Module 00: Orientation and Study Practice¶
Module Position¶
flowchart TD
family["Reproducible Research"] --> program["Deep Dive DVC"]
program --> module["Module 00: Orientation and Study Practice"]
module --> lessons["Lesson pages and worked examples"]
module --> checkpoints["Exercises and closing criteria"]
module --> capstone["Related capstone evidence"]
flowchart TD
purpose["Start with the module purpose and main questions"] --> lesson_map["Use the lesson map to choose reading order"]
lesson_map --> study["Read the lessons and examples with one review question in mind"]
study --> proof["Test the idea with exercises and capstone checkpoints"]
proof --> close["Move on only when the closing criteria feel concrete"]
Read the first diagram as a placement map: this page sits between the course promise, the lesson pages listed below, and the capstone surfaces that pressure-test the module. Read the second diagram as the study route for this page, so the diagrams point you toward the Lesson map, Exercises, and Closing criteria instead of acting like decoration.
Deep Dive DVC is now a ten-module program that starts from first-contact reproducibility thinking and ends with long-lived state stewardship.
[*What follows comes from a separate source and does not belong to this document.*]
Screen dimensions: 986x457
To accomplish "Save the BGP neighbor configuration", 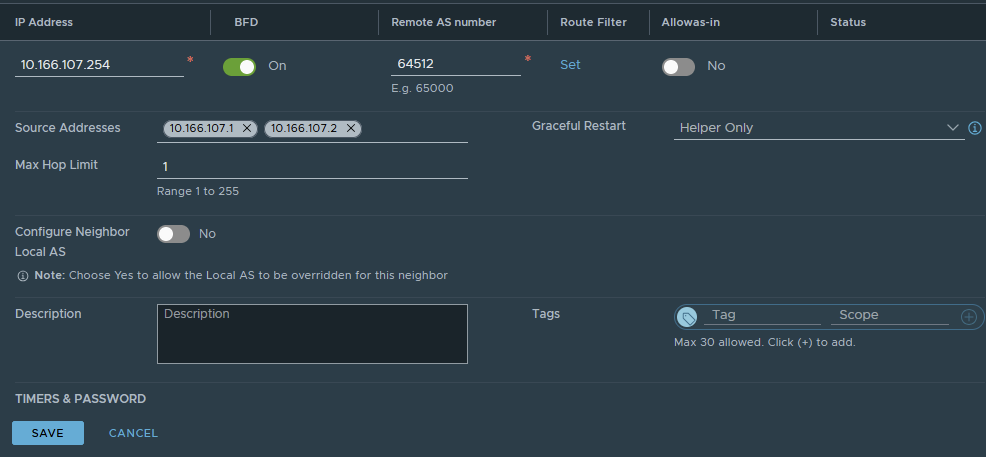I will tap(48, 433).
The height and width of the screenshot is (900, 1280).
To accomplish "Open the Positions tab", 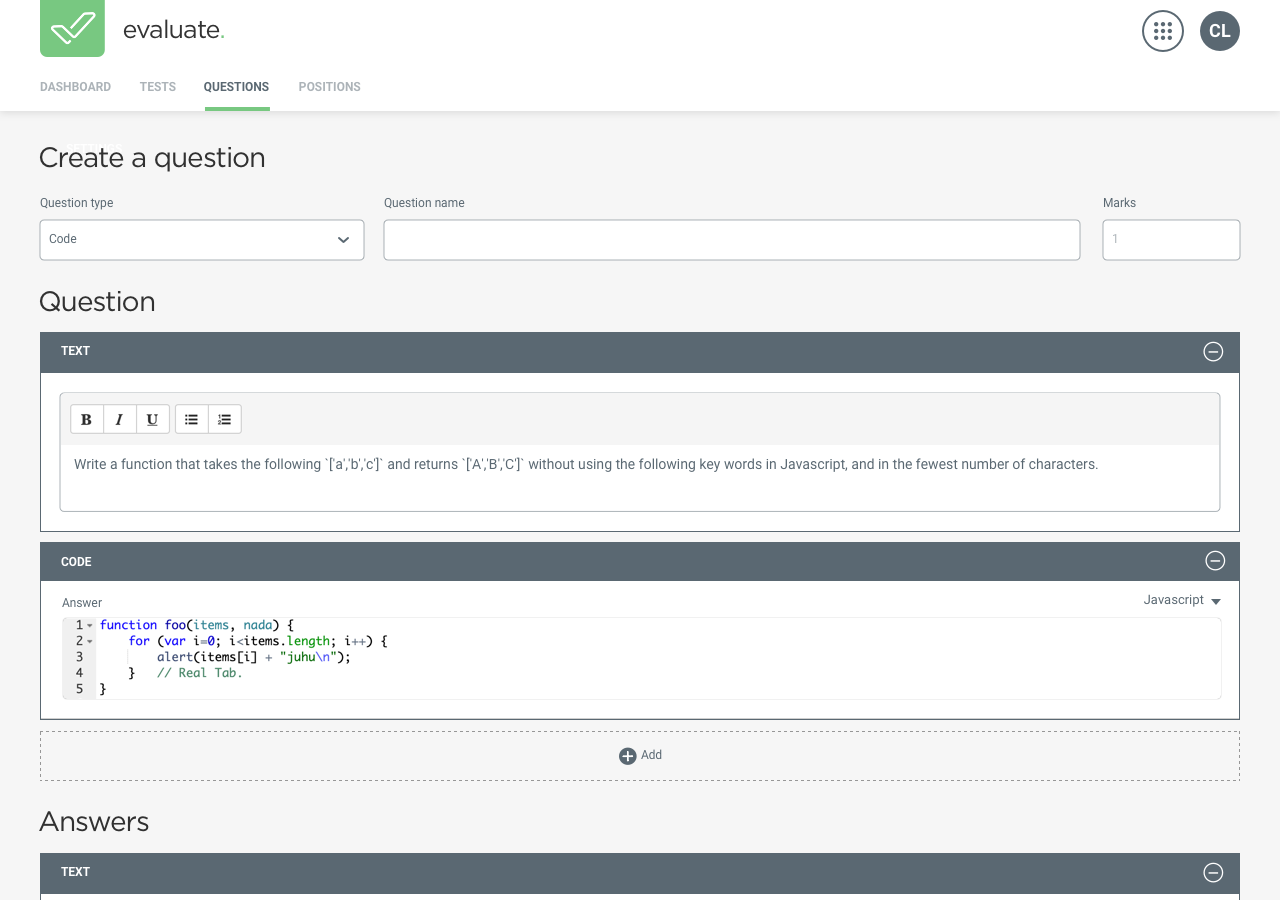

The through-line stays constant:
- Stable identity: data and artifacts are known by what they are, not only where they live.
- Truthful state transitions: pipelines, params, and experiments declare the real change surface.
- Durable evidence: metrics, manifests, locks, and publish bundles make claims reviewable.
- Operational survival: remotes, retention, recovery, and promotion keep state trustworthy over time.
- Stewardship judgment: teams know which state is authoritative and how to migrate it safely.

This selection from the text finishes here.